**THE TASKS**
(a) Transcribe the forum thread on Valgrind and rounding errors from "I godbolted this, and" to "difference goes away.".
(b) In the forum thread on Valgrind and rounding errors, rewrite the paragraph beginning "I godbolted this" as a short bulleted list that keeps its main facts.
(c) Take the forum thread on Valgrind and rounding errors further, picking up after its last sentence.

**PASSAGE TO READ**
#####
[mildly off-topic] Valgrind and rounding errors

[Martijn van Buul]

Hello,

I know this is a bit off-topic (or is it?) but I'm hoping someone
over here can shed a light on this anyway:

I have a very simple program:

#include <cinttypes>
#include <iostream>

constexpr uint64_t operator "" _GHz(long double arg)
{
return (uint64_t) (1E9L * arg);
}

int main()
{
std::cout << 2.1_GHz << std::endl;
return 0;
}

Yes, I'm aware that there is a potential trunctation issue here, because
"2.1" has a terrible floating point representation. I also know how to
address it. However, I don't see any *UB* here: The result should always
be the same. It might be unexpected, but not unpredictable.

Except, it is:

[martijnb@tim ~]$ g++ ./wtf.cpp
[martijnb@tim ~]$ ./a.out
2099999999
[martijnb@tim ~]$ valgrind -q ./a.out
2100000000
[martijnb@tim ~]$ exit

I godbolted this, and I discovered that the 'constexpr' declaration is
being ignored when compiling without optimizations - the user-defined
literal is still being evaluated at runtime. However, I don't understand
why the truncation has a different result depending on whether it runs in
valgrind or not. Once I compile this with any level of optimisation, the
difference goes away.

Any suggestions to avoid this? Am I hitting UB, and if so: why? I wished I
could avoid the "long double" argument here, but as far as I can tell I can't.

Martijn

PS: This reminds me of earlier issues a few years ago (where gcc was using the
80-bit floating point registers of Intel x87 FPUs for operation on 64-bit
doubles), but maybe I'm seeing ghosts. Also, that still doesn't quite
explain why valgrind makes a difference, and I would expect truncation
to have an effect in the *opposite* direction: it would make the
represented value *lower*, not *higher*.


--
Martijn van Buul - pi...@dohd.org

[Öö Tiib]

On Friday, 7 June 2019 15:47:50 UTC+3, Martijn van Buul wrote:
> However, I don't see any *UB* here: The result should always
> be the same. It might be unexpected, but not unpredictable.

I also do not see any UB here but that does not mean the
result should be always the same.
Have you read David Goldberg's 28 years old paper on the
subject?
Hmm ... Oracle has copy up:
https://docs.oracle.com/cd/E19957-01/806-3568/ncg_goldberg.html

> Any suggestions to avoid this?

You have to round when you don't want your results to be
(sometimes unpredictably, See the paper) truncated.

[Christian Gollwitzer]

Am 07.06.19 um 15:51 schrieb Öö Tiib:

I don't think this is the problem. Floating point numbers are by
definition inaccurate, but this does not mean they are irreproducible.
If you perform the exact same operations twice, you'll get the same
(bitexact) result. Across architectures it may vary, but even the IEEE
standard defines bit-exact addition, subtraction, multiplication and
square root. So even across architecture, with the same IEEE flags set
(rounding etc.) simple computations give bit-identical results.
#####
**RECORDED INFORMATION**
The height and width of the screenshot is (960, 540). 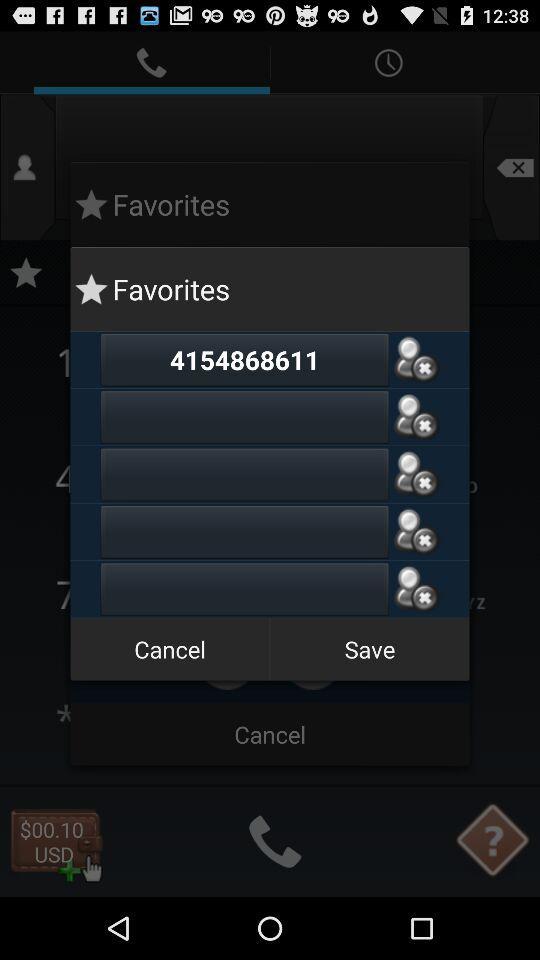 I want to click on remove favorite, so click(x=415, y=530).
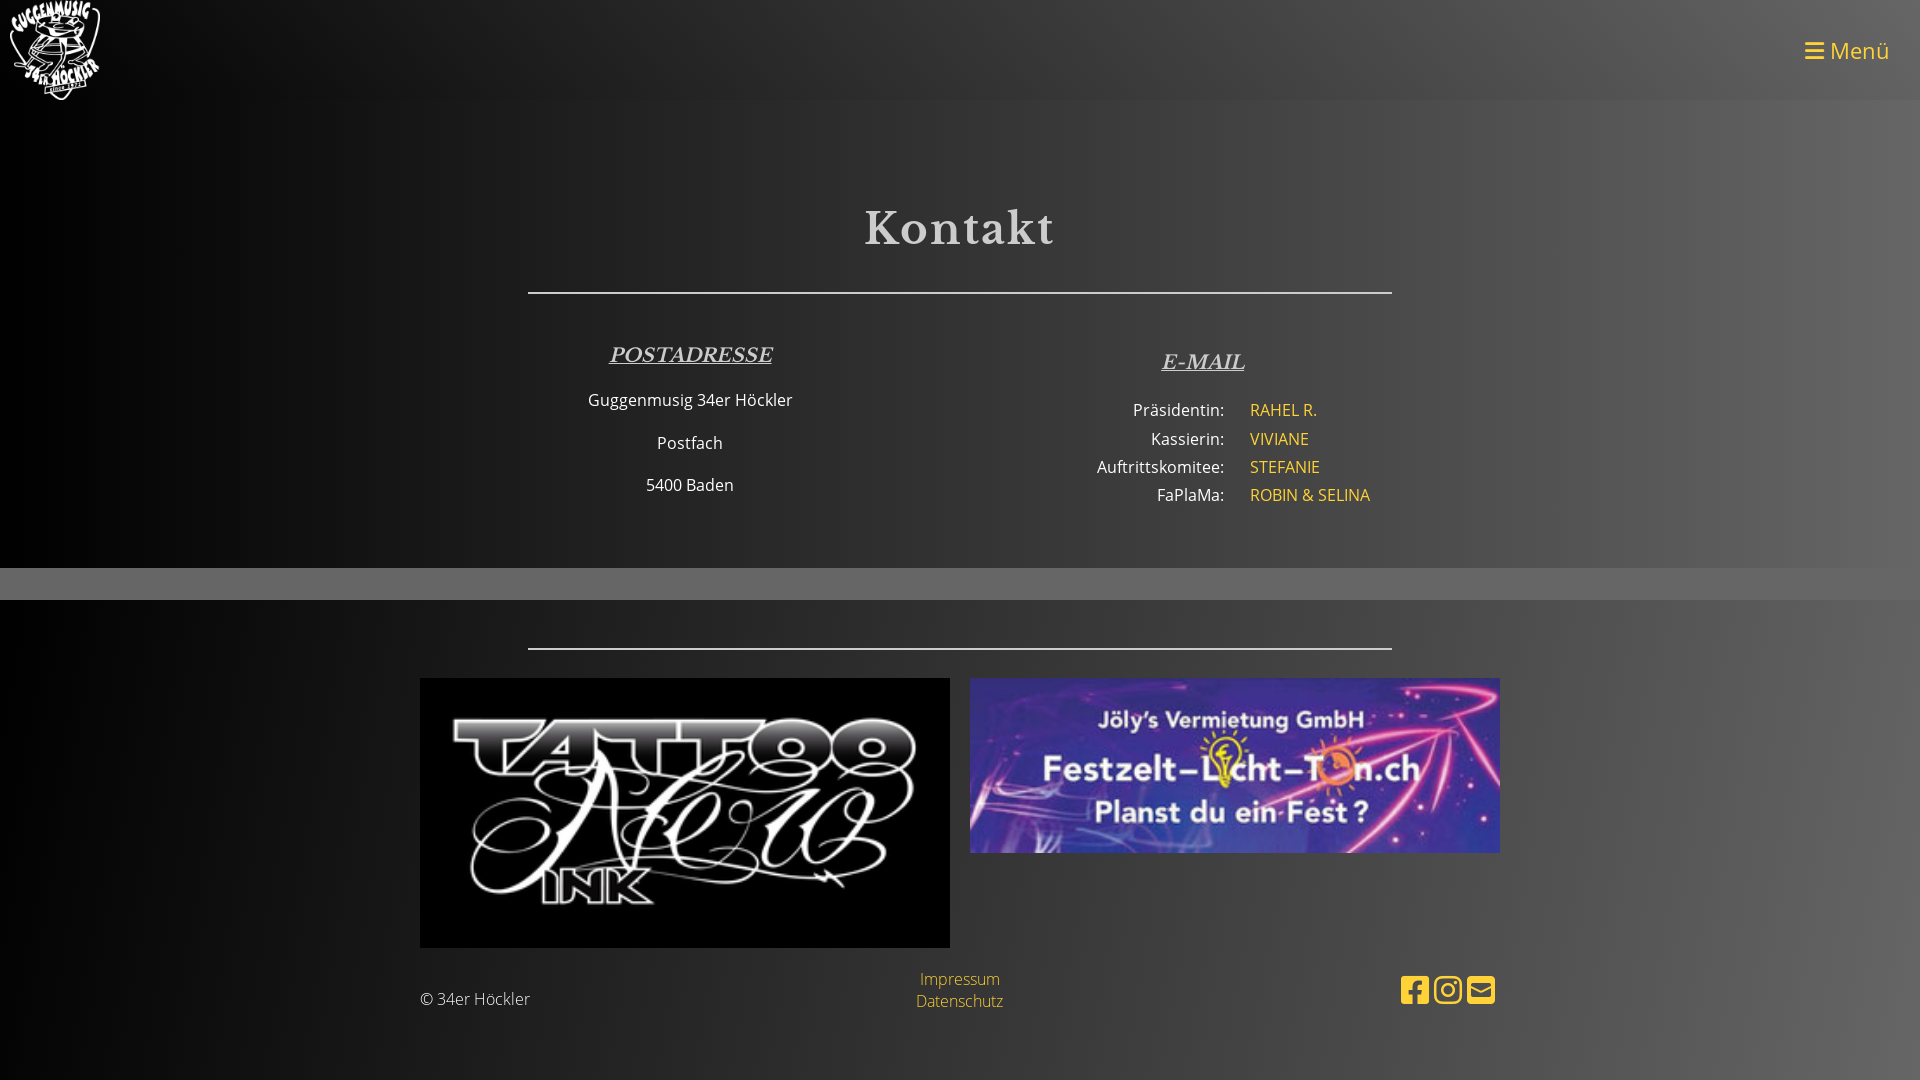  What do you see at coordinates (1278, 438) in the screenshot?
I see `'VIVIANE'` at bounding box center [1278, 438].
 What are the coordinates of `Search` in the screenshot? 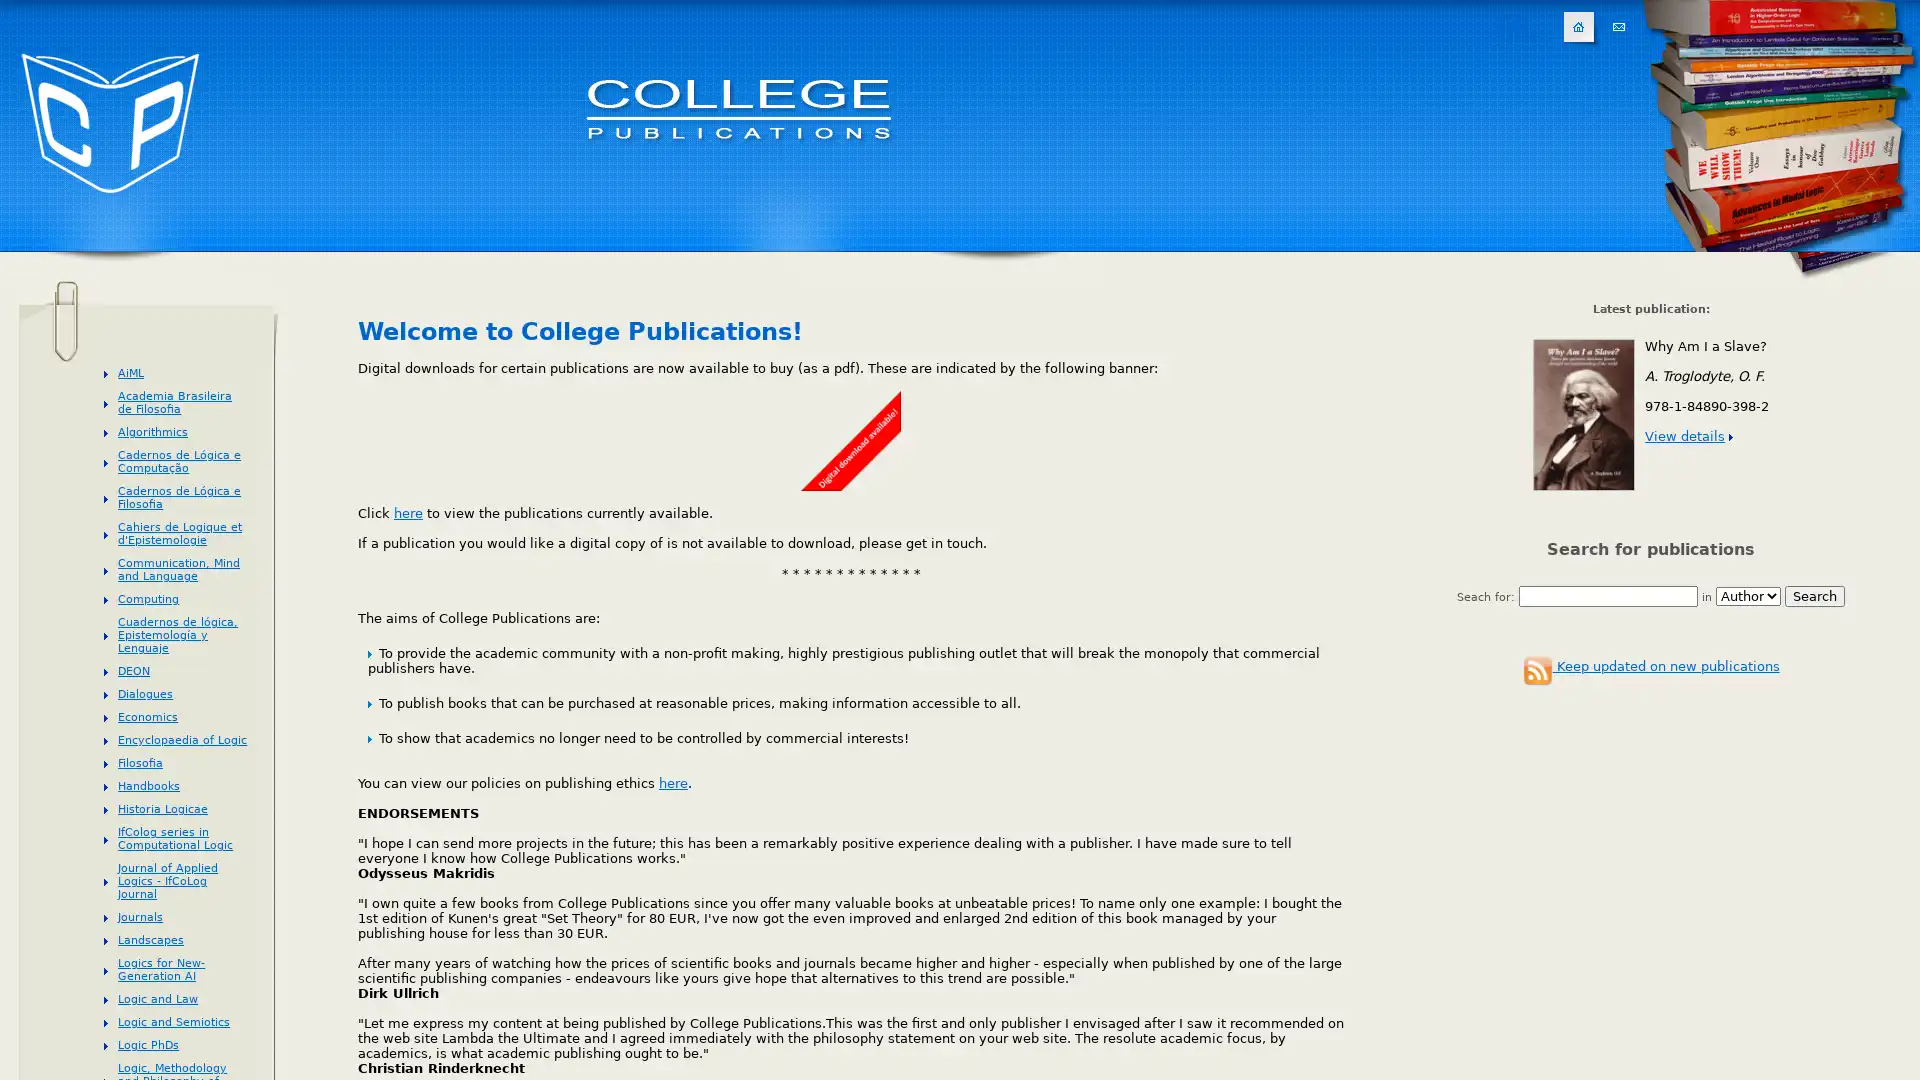 It's located at (1814, 594).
#####
**TASK-BY-TASK RESULTS**
(a)
I godbolted this, and I discovered that the 'constexpr' declaration is
being ignored when compiling without optimizations - the user-defined
literal is still being evaluated at runtime. However, I don't understand
why the truncation has a different result depending on whether it runs in
valgrind or not. Once I compile this with any level of optimisation, the
difference goes away.

(b)
- Checking the code on godbolt showed that the 'constexpr' declaration is ignored when compiling without optimizations, so the user-defined literal is still evaluated at runtime.
- The poster does not understand why the truncation gives a different result depending on whether the program runs in valgrind.
- With any level of optimization, the difference goes away.

(c)
Maybe valgrind has a bug, or it does not support the long double (80
bit) data type and emulates it with 64bit double computations?

Christian

[Öö Tiib]

On Friday, 7 June 2019 21:56:49 UTC+3, Christian Gollwitzer wrote:
> Am 07.06.19 um 15:51 schrieb Öö Tiib:
> > On Friday, 7 June 2019 15:47:50 UTC+3, Martijn van Buul wrote:
> >> However, I don't see any *UB* here: The result should always
> >> be the same. It might be unexpected, but not unpredictable.
> >
> > I also do not see any UB here but that does not mean the
> > result should be always the same.
> > Have you read David Goldberg's 28 years old paper on the
> > subject?
> > Hmm ... Oracle has copy up:
> > https://docs.oracle.com/cd/E19957-01/806-3568/ncg_goldberg.html
> >
> >> Any suggestions to avoid this?
> >
> > You have to round when you don't want your results to be
> > (sometimes unpredictably, See the paper) truncated.
>
>
> I don't think this is the problem. Floating point numbers are by
> definition inaccurate, but this does not mean they are irreproducible.
> If you perform the exact same operations twice, you'll get the same
> (bitexact) result. Across architectures it may vary, but even the IEEE
> standard defines bit-exact addition, subtraction, multiplication and
> square root. So even across architecture, with the same IEEE flags set
> (rounding etc.) simple computations give bit-identical results.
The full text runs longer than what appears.